### Aim of the exercise
Please state how many lines in the records that follow include "link", with no other output.

### Data to process

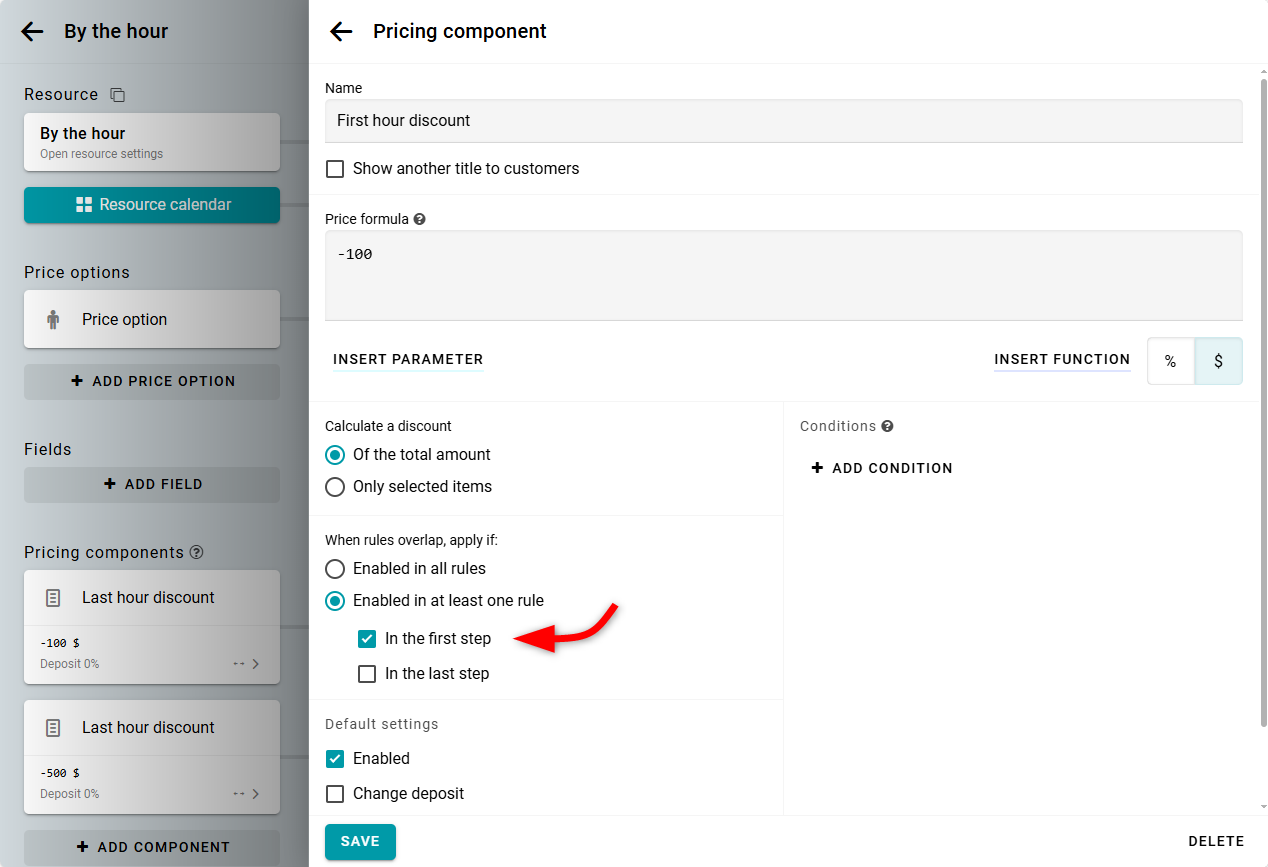Viewport: 1268px width, 867px height.
Task: Click the Name input field
Action: tap(783, 121)
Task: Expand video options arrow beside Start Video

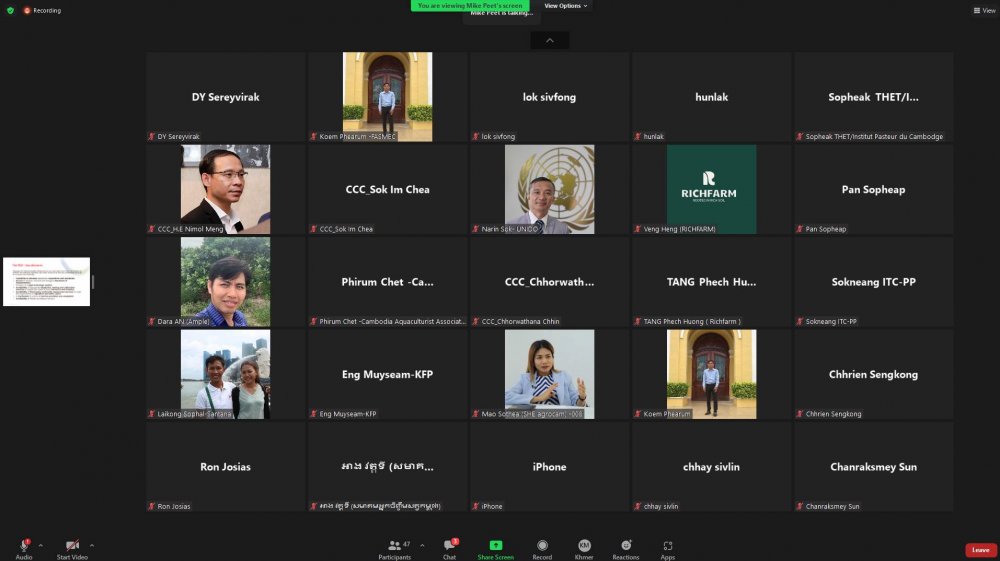Action: tap(93, 545)
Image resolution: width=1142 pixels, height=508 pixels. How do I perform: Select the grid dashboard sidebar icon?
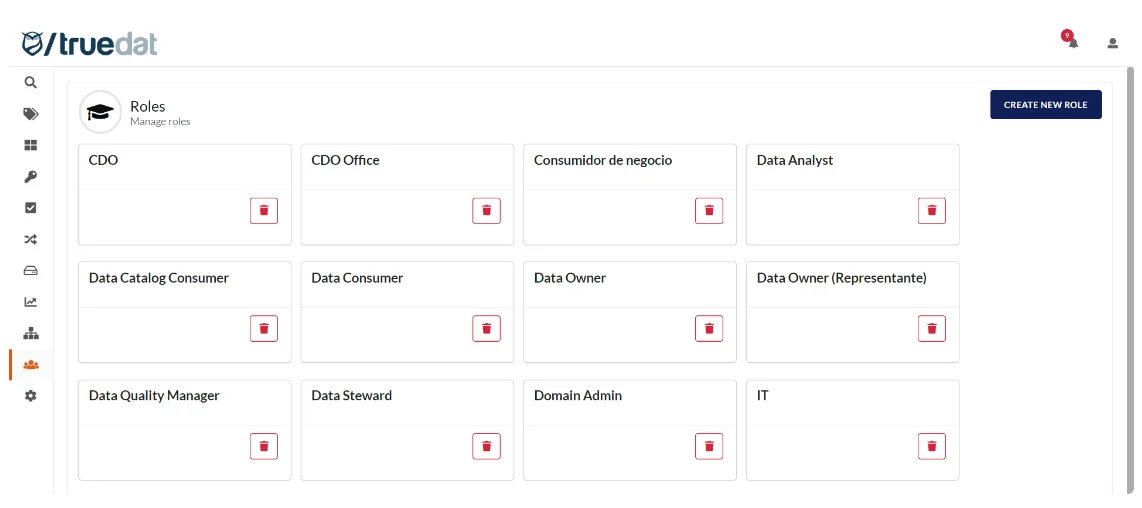31,145
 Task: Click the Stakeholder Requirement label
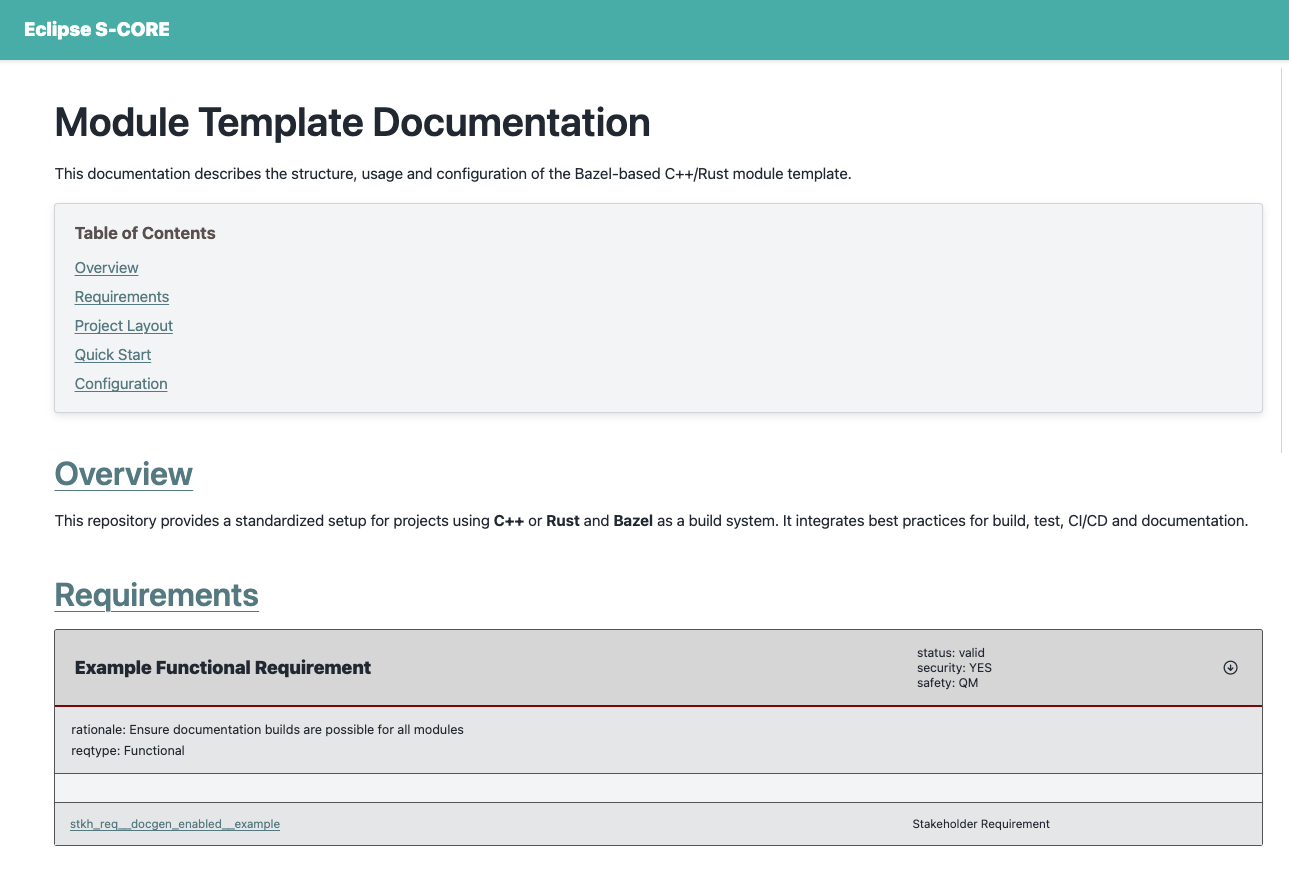pos(980,824)
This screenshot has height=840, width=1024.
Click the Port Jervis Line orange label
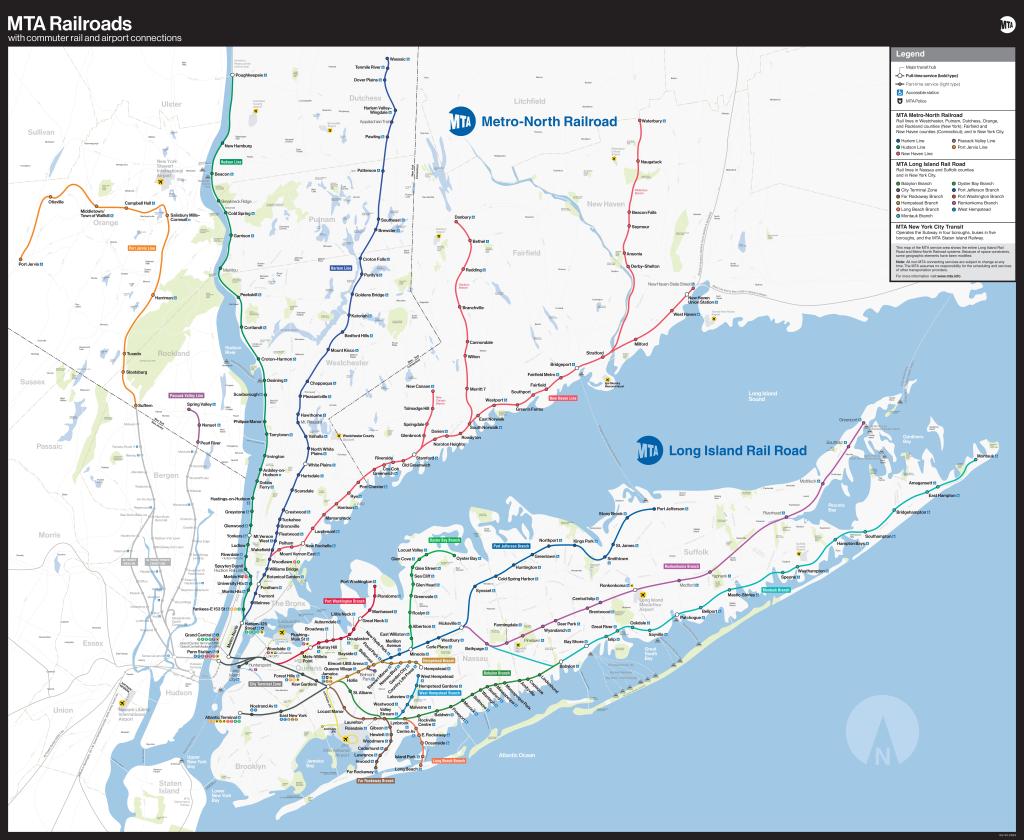point(142,247)
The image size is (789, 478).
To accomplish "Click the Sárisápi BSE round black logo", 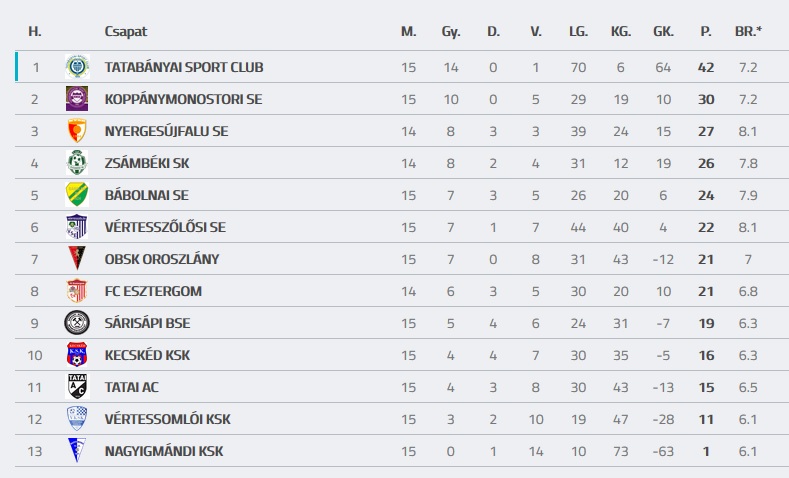I will (x=77, y=323).
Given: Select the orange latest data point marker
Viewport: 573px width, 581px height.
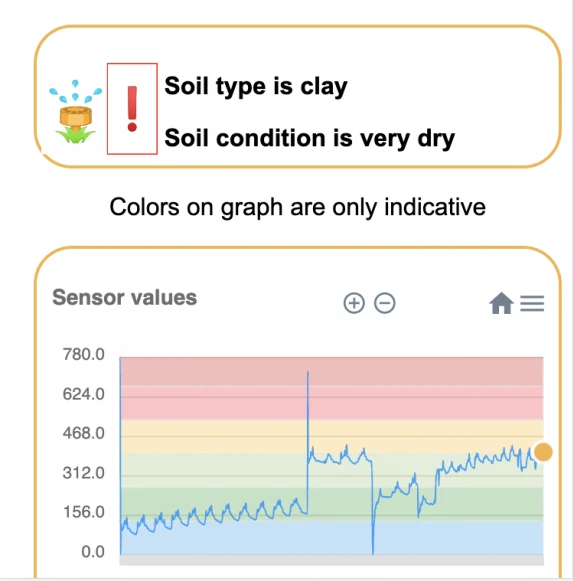Looking at the screenshot, I should pos(543,452).
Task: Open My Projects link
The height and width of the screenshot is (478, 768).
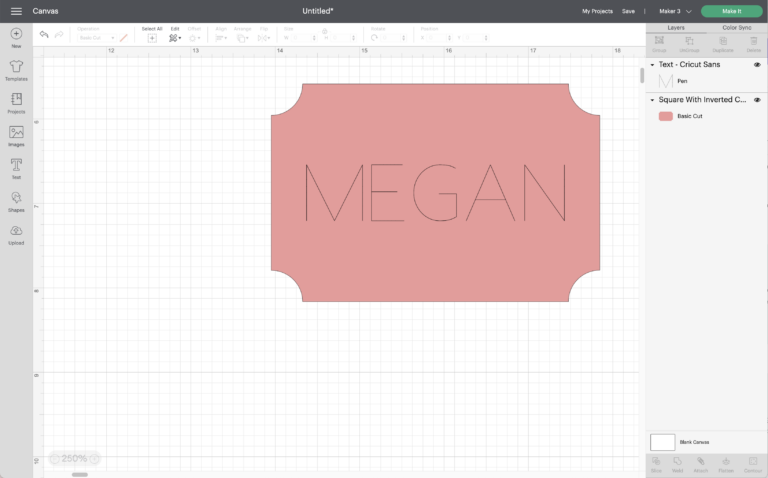Action: [596, 11]
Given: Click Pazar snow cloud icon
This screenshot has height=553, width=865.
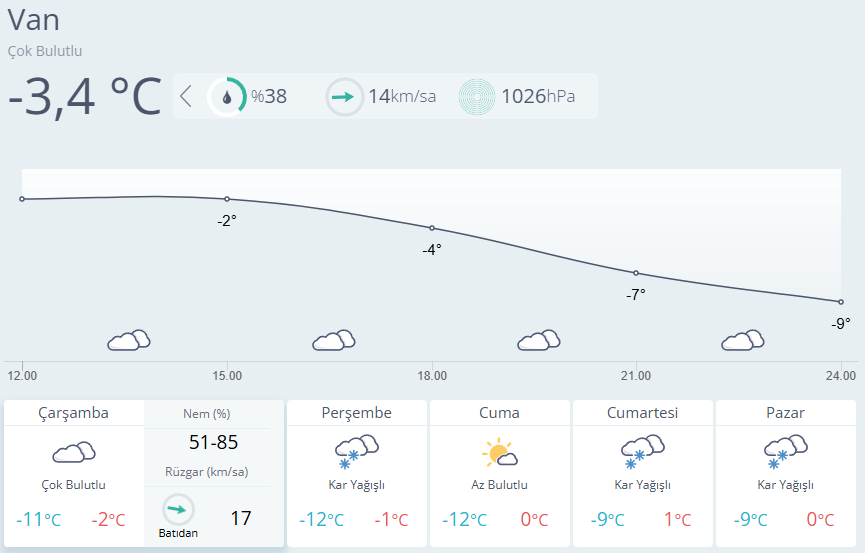Looking at the screenshot, I should coord(785,451).
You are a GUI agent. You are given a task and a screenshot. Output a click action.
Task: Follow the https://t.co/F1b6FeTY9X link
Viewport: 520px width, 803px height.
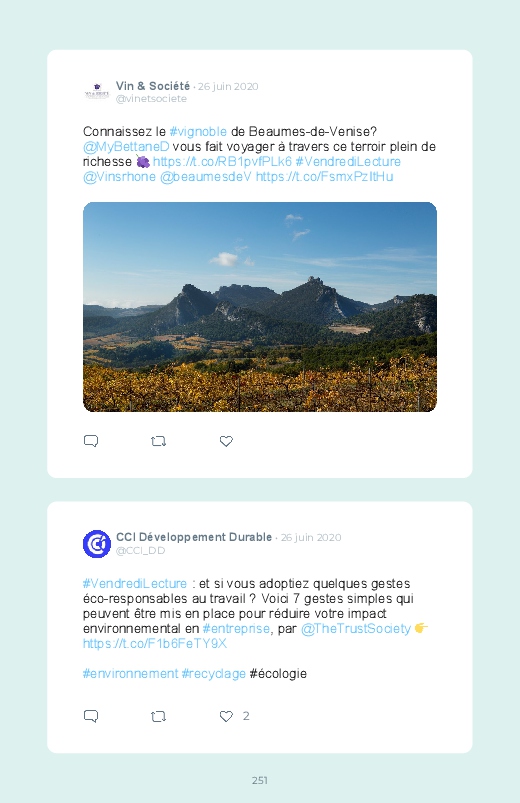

### Task answer
2